Comparando com a teoria de Bourdieu (1986), podemos observar que o capital social nas comunidades estudadas por Ferreira (2018) se traduz em laços de pertencimento e cooperação que sustentam o sistema econômico e social do grupo. No entanto, enquanto Bourdieu vê o capital social como algo que pode ser mobilizado para acesso a outros tipos de capital, nas comunidades quilombolas, o foco parece ser mais sobre a sobrevivência coletiva e a manutenção da identidade étnica, refletindo uma convergência entre capital social e cultural.
Sousa et al. (2023) exploram a gestão social do território na comunidade Itabocal Ponte, onde o território é visto como um bem comum, utilizado de maneira igualitária entre os membros. O estudo destaca que a organização social e o princípio de igualdade na distribuição de recursos refletem uma forte estrutura de capital social, que é sustentada por laços de confiança e cooperação dentro da comunidade.

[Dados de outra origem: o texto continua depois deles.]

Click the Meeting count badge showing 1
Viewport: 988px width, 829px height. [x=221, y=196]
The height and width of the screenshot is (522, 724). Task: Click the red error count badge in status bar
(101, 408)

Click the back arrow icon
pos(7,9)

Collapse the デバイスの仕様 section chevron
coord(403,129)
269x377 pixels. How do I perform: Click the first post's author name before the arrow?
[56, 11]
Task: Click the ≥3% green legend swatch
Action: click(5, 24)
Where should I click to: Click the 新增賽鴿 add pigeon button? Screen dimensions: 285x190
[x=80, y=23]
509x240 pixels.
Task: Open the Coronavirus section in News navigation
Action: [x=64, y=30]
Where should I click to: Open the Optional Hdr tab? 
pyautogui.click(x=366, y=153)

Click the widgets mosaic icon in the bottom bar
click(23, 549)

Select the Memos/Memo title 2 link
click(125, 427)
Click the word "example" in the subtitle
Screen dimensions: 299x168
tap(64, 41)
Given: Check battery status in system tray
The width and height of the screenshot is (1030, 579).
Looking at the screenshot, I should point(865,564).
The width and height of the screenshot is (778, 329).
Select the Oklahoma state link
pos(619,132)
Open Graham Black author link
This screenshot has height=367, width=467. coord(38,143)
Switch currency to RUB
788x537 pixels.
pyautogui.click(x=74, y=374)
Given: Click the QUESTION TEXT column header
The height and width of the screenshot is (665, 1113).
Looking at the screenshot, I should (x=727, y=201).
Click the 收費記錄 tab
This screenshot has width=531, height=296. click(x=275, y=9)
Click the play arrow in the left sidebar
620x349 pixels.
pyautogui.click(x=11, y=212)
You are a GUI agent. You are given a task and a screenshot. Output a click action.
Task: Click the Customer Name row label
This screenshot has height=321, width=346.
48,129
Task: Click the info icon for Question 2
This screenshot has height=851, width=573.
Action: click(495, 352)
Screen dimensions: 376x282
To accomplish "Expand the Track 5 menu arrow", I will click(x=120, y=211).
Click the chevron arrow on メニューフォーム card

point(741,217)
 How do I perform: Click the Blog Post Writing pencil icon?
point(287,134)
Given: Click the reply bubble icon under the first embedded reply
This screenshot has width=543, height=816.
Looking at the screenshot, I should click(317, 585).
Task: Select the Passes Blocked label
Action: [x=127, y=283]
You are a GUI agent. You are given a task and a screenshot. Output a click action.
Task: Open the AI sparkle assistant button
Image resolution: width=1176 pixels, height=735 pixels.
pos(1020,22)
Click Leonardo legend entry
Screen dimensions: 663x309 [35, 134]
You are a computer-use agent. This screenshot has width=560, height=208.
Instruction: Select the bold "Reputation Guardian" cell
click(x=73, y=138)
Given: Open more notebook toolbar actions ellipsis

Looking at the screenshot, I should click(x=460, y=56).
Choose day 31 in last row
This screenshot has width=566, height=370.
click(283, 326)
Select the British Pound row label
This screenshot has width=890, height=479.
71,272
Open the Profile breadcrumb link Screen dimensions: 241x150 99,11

A abordagem de Coleman (1988) sobre capital social como um conjunto de normas sociais e confiança que facilita a ação coletiva é visivelmente aplicável ao contexto descrito por Sousa et al (2023). O formato de associação comunitária e a colaboração mútua promovem a coesão social, essencial para a preservação e administração dos recursos. No entanto, enquanto Coleman enfatiza a instrumentalidade do capital social para a ação racional, nas comunidades quilombolas o capital social também desempenha um papel identitário, um ponto destacado por Ferreira (2018) e reforçado por Sousa et al. (2023).
No artigo de Carvalho et al. (2024), o foco está no processo de reconhecimento quilombola e na interdependência entre as comunidades e o Estado. O estudo revela como as comunidades quilombolas em Tomé-Açu, ao buscar o reconhecimento formal, negociam seu capital social para consolidar sua posição frente às instituições governamentais. Além disso, a importância das lideranças femininas e das conexões familiares emerge como parte do capital social que sustenta a coesão e autonomia dessas comunidades.
A visão de Putnam sobre capital social como um catalisador de cooperação e participação cívica (Pistore; Paim, 2013) é evidenciada nesse contexto. A busca pelo reconhecimento formal e a interação com o Estado refletem a utilização do capital social para legitimar os direitos territoriais das comunidades, um movimento que se alinha com as práticas democráticas e de fortalecimento cívico. Ao mesmo tempo, Putnam destaca que o capital social pode promover a eficiência das instituições e o bem-estar social, uma dinâmica observável nas interações entre as comunidades e as instituições governamentais descritas por Carvalho et al. (2024).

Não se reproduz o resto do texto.